Graph Neural Networks and Representation Learning

Discrete curvature has been integrated into GNNs through several mechanisms:

Graph Rewiring: Removal or reweighting of edges based on curvature to mitigate oversmoothing and oversquashing.
Structural and Positional Encoding: Augmenting node and edge features with curvature-derived statistics to enhance expressivity.
Feature Aggregation: Using curvature to modulate message-passing weights, improving the sensitivity of GNNs to local geometry.
Graph Pooling: Grouping nodes based on curvature similarity to preserve essential structure during pooling operations.
Representation Learning: Embedding graphs in mixed-curvature product manifolds, enabling the modeling of heterogeneous relational structures.

These methods have led to improved performance on tasks such as node classification, link prediction, and graph classification, particularly in settings with complex or hierarchical topologies.

Theoretical and Practical Implications

The survey highlights several theoretical insights:

Discrete curvature provides a principled framework for quantifying geometric and topological properties in non-Euclidean data.
The choice of curvature model should be guided by the data representation, computational constraints, and the specific learning task.
There is substantial complementarity among different curvature notions; combining them can yield richer geometric features.

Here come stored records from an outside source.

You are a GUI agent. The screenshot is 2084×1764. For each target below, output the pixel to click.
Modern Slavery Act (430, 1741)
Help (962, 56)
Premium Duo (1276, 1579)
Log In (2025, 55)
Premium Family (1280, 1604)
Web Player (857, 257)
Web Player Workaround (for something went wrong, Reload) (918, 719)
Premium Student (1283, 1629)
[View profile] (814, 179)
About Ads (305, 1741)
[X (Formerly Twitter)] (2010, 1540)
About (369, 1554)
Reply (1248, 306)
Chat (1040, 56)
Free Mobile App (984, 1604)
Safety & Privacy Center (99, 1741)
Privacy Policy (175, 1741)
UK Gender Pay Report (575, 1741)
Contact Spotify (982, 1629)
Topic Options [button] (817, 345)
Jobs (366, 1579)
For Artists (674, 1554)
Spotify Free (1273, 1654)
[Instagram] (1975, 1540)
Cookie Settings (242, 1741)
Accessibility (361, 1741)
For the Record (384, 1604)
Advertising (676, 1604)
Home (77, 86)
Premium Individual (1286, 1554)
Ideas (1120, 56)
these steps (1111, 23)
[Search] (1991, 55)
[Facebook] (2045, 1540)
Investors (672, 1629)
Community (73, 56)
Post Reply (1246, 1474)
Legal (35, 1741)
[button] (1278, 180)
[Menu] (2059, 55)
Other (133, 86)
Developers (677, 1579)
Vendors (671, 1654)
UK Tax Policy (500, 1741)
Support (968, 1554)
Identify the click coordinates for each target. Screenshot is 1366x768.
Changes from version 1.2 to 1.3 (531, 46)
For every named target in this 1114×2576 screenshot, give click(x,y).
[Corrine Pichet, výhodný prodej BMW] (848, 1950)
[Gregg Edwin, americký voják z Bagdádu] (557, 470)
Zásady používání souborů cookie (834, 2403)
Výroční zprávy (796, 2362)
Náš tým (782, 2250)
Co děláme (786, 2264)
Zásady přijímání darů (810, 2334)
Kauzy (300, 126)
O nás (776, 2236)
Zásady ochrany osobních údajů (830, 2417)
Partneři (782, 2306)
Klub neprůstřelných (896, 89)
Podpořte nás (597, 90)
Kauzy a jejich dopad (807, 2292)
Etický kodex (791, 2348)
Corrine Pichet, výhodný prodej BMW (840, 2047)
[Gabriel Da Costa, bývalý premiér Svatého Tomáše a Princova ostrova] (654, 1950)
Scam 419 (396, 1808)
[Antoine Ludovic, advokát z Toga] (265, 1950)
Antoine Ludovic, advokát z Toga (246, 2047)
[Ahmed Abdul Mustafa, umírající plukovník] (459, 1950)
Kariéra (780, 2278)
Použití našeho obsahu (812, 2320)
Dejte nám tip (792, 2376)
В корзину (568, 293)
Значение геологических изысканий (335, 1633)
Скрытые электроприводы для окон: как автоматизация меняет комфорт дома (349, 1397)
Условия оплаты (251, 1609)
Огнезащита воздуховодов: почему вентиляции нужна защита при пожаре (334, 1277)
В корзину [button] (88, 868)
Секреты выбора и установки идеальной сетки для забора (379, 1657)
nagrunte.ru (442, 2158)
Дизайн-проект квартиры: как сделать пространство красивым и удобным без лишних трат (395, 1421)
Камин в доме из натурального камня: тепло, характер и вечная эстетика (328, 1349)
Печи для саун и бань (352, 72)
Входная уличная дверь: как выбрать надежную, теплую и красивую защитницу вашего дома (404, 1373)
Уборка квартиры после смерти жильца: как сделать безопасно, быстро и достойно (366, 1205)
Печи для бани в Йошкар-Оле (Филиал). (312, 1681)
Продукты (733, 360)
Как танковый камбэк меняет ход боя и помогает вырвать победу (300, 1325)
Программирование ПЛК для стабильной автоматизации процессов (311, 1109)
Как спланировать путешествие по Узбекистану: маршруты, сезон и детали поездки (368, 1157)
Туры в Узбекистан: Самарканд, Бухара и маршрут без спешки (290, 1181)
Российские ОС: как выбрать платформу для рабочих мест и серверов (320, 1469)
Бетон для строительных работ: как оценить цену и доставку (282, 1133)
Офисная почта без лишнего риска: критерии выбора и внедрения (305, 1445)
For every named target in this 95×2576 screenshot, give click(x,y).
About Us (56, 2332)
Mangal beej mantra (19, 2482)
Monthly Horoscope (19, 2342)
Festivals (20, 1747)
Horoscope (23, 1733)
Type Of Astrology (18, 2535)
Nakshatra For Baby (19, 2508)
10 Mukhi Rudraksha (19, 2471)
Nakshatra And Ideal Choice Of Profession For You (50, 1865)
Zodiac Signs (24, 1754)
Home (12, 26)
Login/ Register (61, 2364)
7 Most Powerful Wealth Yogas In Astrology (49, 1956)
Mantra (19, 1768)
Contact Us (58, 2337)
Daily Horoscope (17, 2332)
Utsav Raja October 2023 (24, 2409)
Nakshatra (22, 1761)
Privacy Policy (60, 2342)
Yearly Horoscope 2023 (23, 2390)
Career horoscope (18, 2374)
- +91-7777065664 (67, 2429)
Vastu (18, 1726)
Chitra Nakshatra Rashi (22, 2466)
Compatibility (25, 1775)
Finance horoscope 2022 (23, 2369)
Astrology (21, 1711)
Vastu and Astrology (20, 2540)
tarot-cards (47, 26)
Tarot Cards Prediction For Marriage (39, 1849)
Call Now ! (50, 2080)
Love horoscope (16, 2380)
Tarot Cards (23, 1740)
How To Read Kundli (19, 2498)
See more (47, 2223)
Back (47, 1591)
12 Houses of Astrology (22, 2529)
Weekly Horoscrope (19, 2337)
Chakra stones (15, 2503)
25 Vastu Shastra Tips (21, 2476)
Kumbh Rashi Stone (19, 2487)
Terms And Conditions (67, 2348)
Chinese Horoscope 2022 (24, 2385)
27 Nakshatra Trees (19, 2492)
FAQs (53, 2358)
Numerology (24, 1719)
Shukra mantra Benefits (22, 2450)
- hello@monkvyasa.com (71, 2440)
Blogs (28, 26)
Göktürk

On the practical side, the review underscores the need for:

Standardized benchmarks for empirical comparison of curvature models.
Scalable algorithms for curvature computation on large and complex data structures.
Extensions of curvature notions to hypergraphs, higher-order complexes, and topological deep learning frameworks.

Future Directions

The authors identify several open challenges:

Development of a unifying theoretical framework to relate and classify discrete curvature models, potentially via semigroup characterizations.
Systematic empirical studies to assess the strengths and limitations of each curvature notion across diverse datasets.
Integration of higher-order curvature models into topological deep learning and geometric machine learning pipelines.
Exploration of curvature-driven learning in domains beyond graphs, such as hypergraphs and simplicial complexes.

Conclusion

This work provides a comprehensive and technically detailed roadmap for curvature-based geometric data analysis and learning. By consolidating mathematical foundations, computational methods, and machine learning applications, it serves as a reference for researchers seeking to leverage discrete curvature in the analysis of complex, non-Euclidean data. The survey demonstrates that discrete curvature is a versatile and interpretable tool, with significant potential for advancing geometric deep learning and topological data analysis.